PROBLEM DESCRIPTION - Format the lines as a JSON list of strings, one string per line and blank lines skipped, starting at the line containing "The width and" and ending after the line containing "Action: tap(1117, 64)". Leave the pictures out of the answer.

--- Start DATA RECORDS ---

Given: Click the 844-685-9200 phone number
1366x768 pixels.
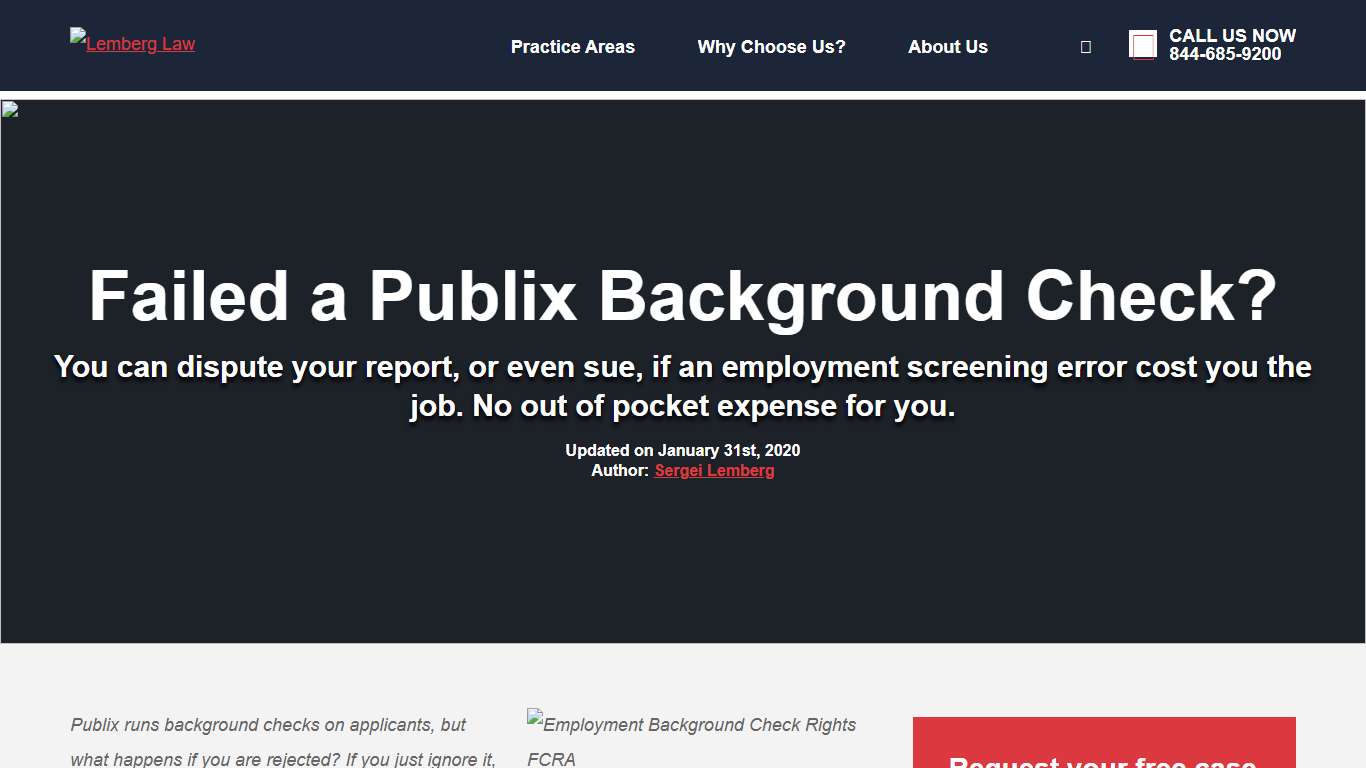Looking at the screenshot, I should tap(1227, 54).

--- End DATA RECORDS ---
--- Start DATA RECORDS ---

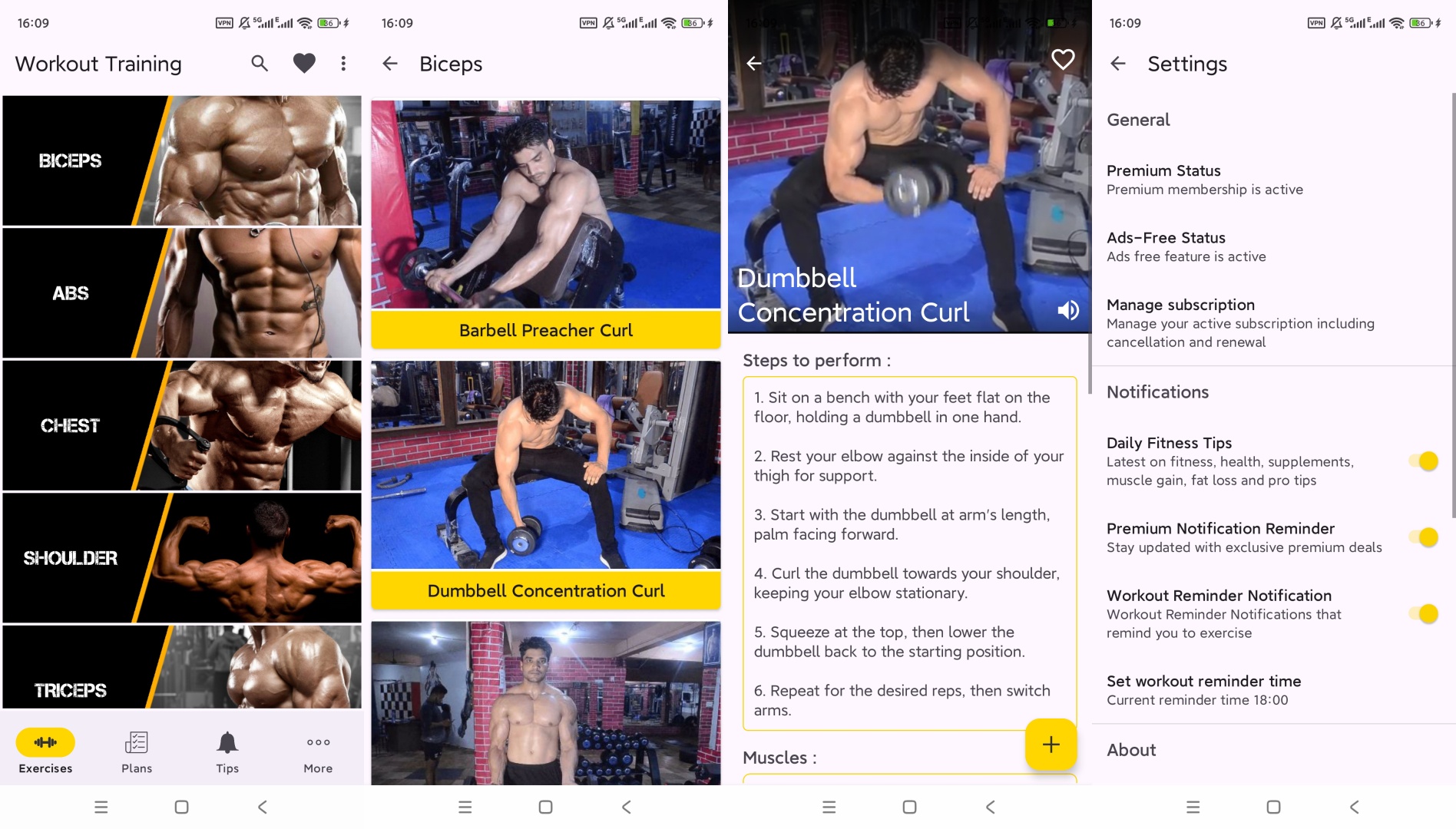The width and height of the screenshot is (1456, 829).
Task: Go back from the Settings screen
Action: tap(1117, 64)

--- End DATA RECORDS ---
--- Start DATA RECORDS ---

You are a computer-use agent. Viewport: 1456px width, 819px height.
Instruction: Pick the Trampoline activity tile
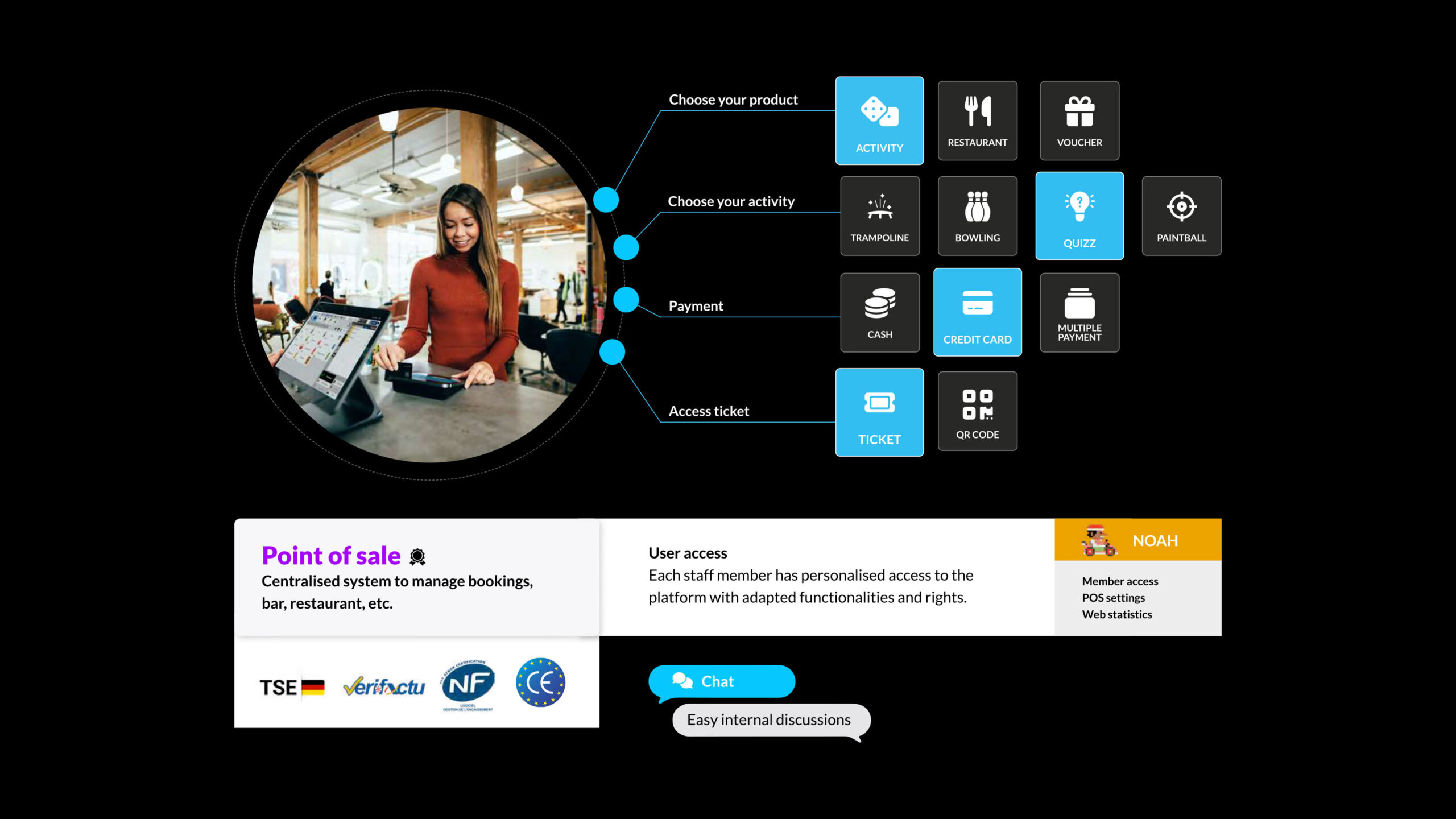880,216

--- End DATA RECORDS ---

EXERCISE SOLUTION -
[
  "The width and height of the screenshot is (1456, 829).",
  "Task: Go back from the Settings screen",
  "Action: tap(1117, 64)"
]